Mourinho, che batosta: multa di 2 milioni di euro dal fisco spagnolo

Non è un momento fortunato per Josè Mourinho. Il tecnico è reduce da una stagione assai deludente culminata nell’esonero incassato dal Chelsea. Come se non bastasse l’allenatore portoghese dovrà fare i conti anche con un avversario molto particolare, ovvero il fisco spagnolo. Secondo quanto riportato dal quotidiano “Ok Diario”, lo Special One che già doveva all’Agenzia delle Entrate iberiche 700mila euro, dovrà pagare anche altri 300mila euro di interessi e un’ammenda di addirittura un milione. Il tutto per alcune irregolarità fiscali segnalate dalle autorità e relative al periodo in cui il manager ha allenato il Real Madrid, ovvero dal 2010 al 2013. In particolare si tratterebbe di vicende relative ai diritti d’immagine percepiti da Mourinho nell’esperienza in merengues.
Il futuro dello Special One
Un’esperienza che potrebbe anche riproporsi alla luce delle voci che arrivano dalla Spagna.
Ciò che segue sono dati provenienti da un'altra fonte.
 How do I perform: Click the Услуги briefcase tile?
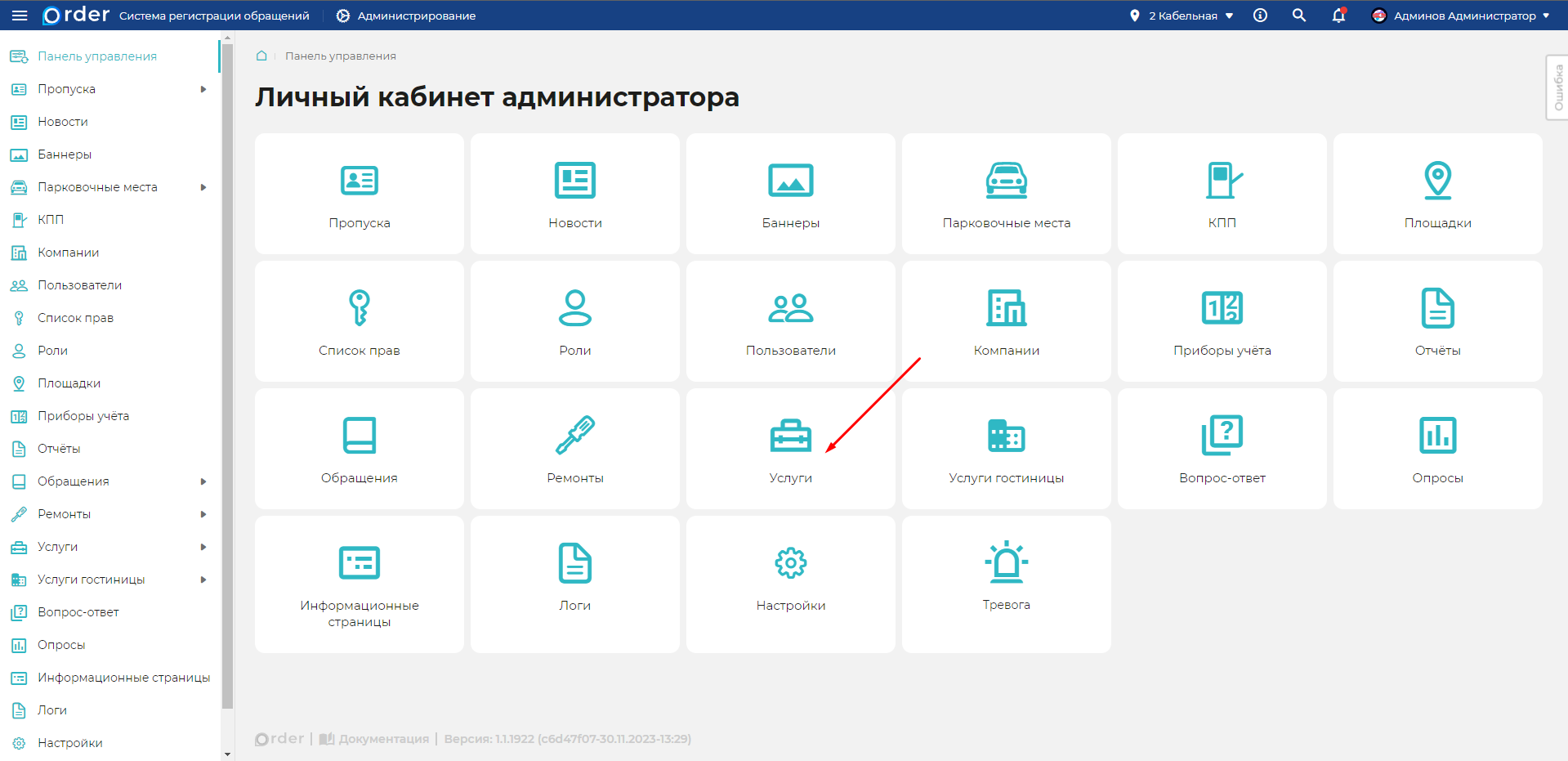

Florentino Perez infatti avrebbe pensato ad un clamoroso ritorno del portoghese per la prossima stagione. Certo sul futuro dell'attuale allenatore Zidane conterà il finale di annata nella Liga e in Champions: in caso di doppio flop la dirigenza madrilena potrebbe tentare un clamoroso assalto a Mou che sembrava ad un passo dallo United. Una prospettiva quella legata ai Red Devils che ora resta favorita, nonostante le dichiarazioni di circostanza di un allenatore che nelle ultime ore ha ricevuto un’offerta shock dall’Indonesia: 16 milioni per guidare la Nazionale indonesiana e provare a rilanciare a livello calcistico un Paese che negli ultimi anni ha incassato solo risultati negativi. Un’ipotesi che difficilmente il lusitano prenderà in considerazione alla luce della sua volontà di confrontarsi con il calcio che conta ancora a lungo.